HEARING DATE(S): 20 February 2003
JUDGMENT DATE:
8 May 2003
JURISDICTION:
Common Law
JUDGMENT OF: Master Harrison
DECISION: (1) The decision of Reiss LCM dated 16 July 2002 is affirmed; (2) The appeal is dismissed; (3) The summons is dimissed; (4) The plaintiff is to pay the defendants' costs as agreed or assessed.
CATCHWORDS: Appeal decision of Local Court Magistrate - distribution of milk
LEGISLATION CITED: Dairy Industry Act 1979 (NSW)
Fair Trading Act 1987 (NSW) - s 42
Local Courts (Civil Claims) Act 1970 (NSW) - s 69
Trade Practices Act 1974 - ss 52 & 82
CASES CITED: Allen v Kerr & Anor (1995) Aust Torts Reports 81-354
Atlas Express Ltd v Kafco (Importers and Distributors) Ltd [1989] QB 833
Azzopardi v Tasman UEB Industries Ltd (1985) 4 NSWLR 139
Bayview Gardens POty Ltd v The Shire of Mulgrave [1989] Qd R 1
Hawker Pacific Pty Ltd v Helicopter Charter Pty Ltd (1991) NSWLR 298
Janssen-Cilag v Pfizer Pty Limited (1992) 109 ALR 638
Lam v Ausintel Investments Australia Pty Ltd (1989) FLR 458
Mason v New South Wales (1995) 102 CLR 108
Rockdale Municipal Council v Tandel Corporation Pty Ltd (1975) 34 LGRA 196
Pioneer Homes Pty Ltd v Liverpool City Council (1992) 77 LGRA 237
Vantage Navigation Corp v Suhail & Saud Bahwan Building Materials LLC (The Alev) [1989] 1 Lloyd's Rep 138

PARTIES :

G & M Borg Pty Ltd
(Plaintiff)

New South Wales Dairy Corporation
(First Defendant)

Amalgamated Milk Vendors Association Inc
(Second Defendant)
FILE NUMBER(S): SC 12416/2002
COUNSEL:

Mr J E Armfield
(Plaintiff)

Mr J D Hislop QC with
Mr E G Romaniuk
(Defendants)
SOLICITORS:

Mr Paul Mulally of
Mulally Mylott
(Plaintiff)

Moray & Agnew
(Defendants)
LOWER COURTJURISDICTION: Local Court
LOWER COURT FILE NUMBER(S): 68/1998
LOWER COURT
JUDICIAL OFFICER :
Reiss LCM

- 11 -

      IN THE SUPREME COURT
      OF NEW SOUTH WALES
      COMMON LAW DIVISION

      MASTER HARRISON

      THURSDAY, 8 MAY 2003

      12416/2002 - G & M BORG PTY LIMITED v
                  NEW SOUTH WALES DAIRY CORPORATION & ANOR
      JUDGMENT (Appeal decision of Local Court Magistrate - distribution of milk)

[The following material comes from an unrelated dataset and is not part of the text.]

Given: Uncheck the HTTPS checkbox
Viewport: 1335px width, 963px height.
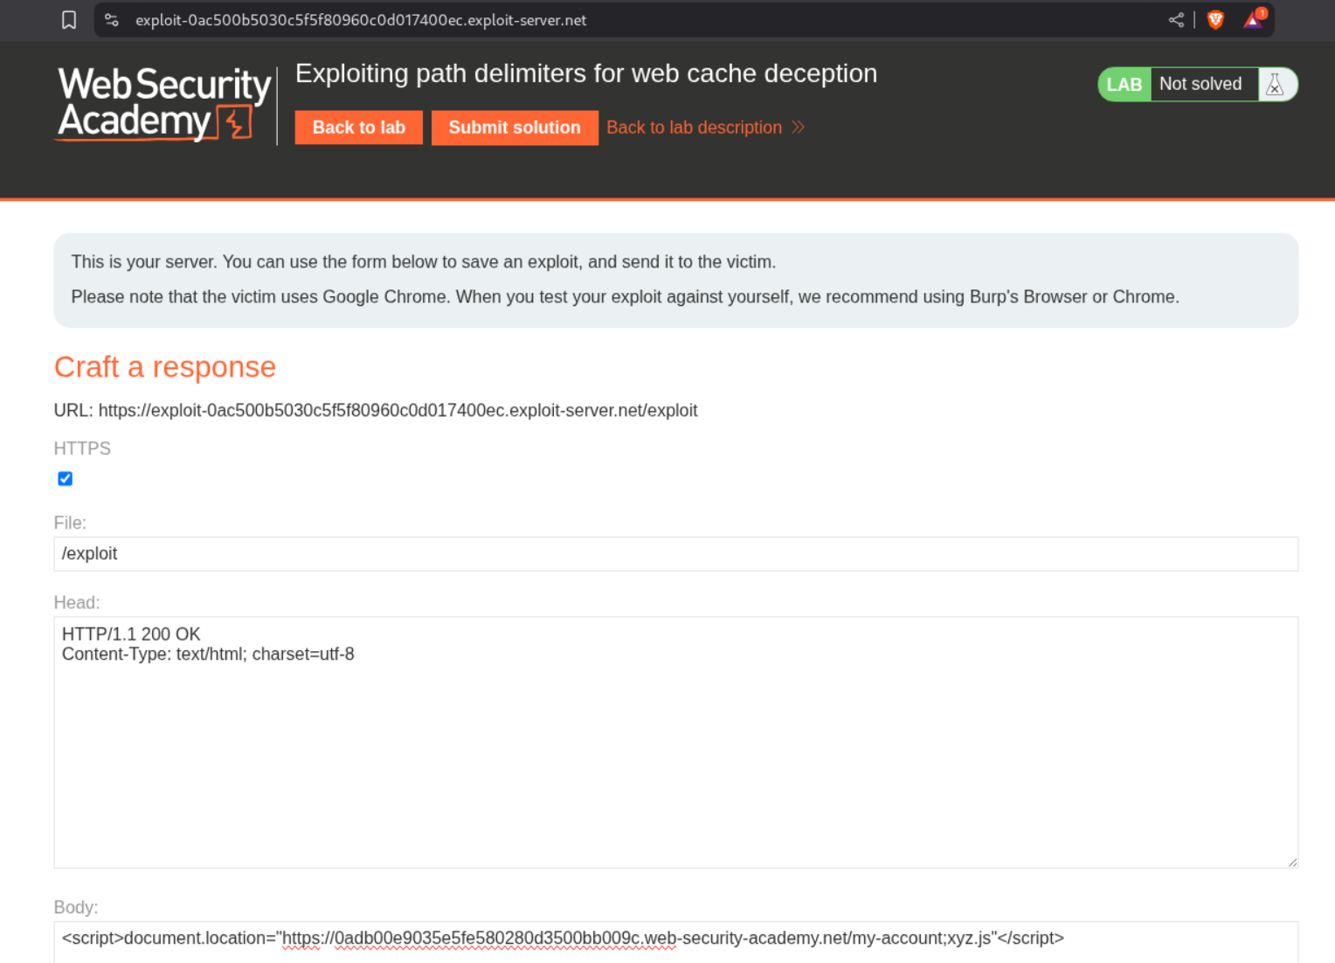Looking at the screenshot, I should (x=66, y=479).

1 MASTER: By summons filed 3 September 2002 the plaintiff seeks firstly, an order that the judgment entered by LCM Reiss in favour of the defendant on 16 July 2002 be set aside; secondly, an order that the order made by LCM Reiss on 12 August 2002 ordering that the plaintiff pay the defendants’ costs of the action be set aside; thirdly, an order that judgment be entered in favour of the plaintiff against both defendants in the sum of $30,671.32 plus interest; and fourthly, an order that the defendants pay the plaintiff’s costs of the proceedings in the Local Court and the costs of the appeal in this court. The plaintiff relied on the affidavit of Paul Leo Mulally sworn 22 October 2002. On 6 February 2003, Kirby J referred this matter to a Master for hearing.

2 At the outset, it may be helpful to make some brief comments concerning the remedy pursued by the appellant/defendant. Section 69(2) of the Local Courts (Civil Claims) Act 1970 (NSW) permits a party who is dissatisfied with a judgment as being erroneous in point of law to appeal to this Court. The onus lies on the appellant to demonstrate that there has been an error of law. What is a question of law (as opposed to a question of fact) was considered, inter alia, in Allen v Kerr & Anor (1995) Aust Torts Reports 81-354 and Azzopardi v Tasman UEB Industries Ltd (1985) 4 NSWLR 139 at 155-156.

3 The plaintiff alleges that the Magistrate erred in law on two issues: firstly, whether the payment was made on a voluntary basis; and secondly, whether the defendants were in breach of s 42 of the Fair Trading Act 1987 (NSW) (“the Act”).

4 On the “voluntary” issue, the grounds of appeal are:


      (1) The learned Magistrate erred in law by misapplying the principles laid down in Mason v New South Wales (1995) 102 CLR 108 with the consequence that he erroneously held that the payment of moneys by the plaintiff to the second defendant was voluntary in the relevant legal sense.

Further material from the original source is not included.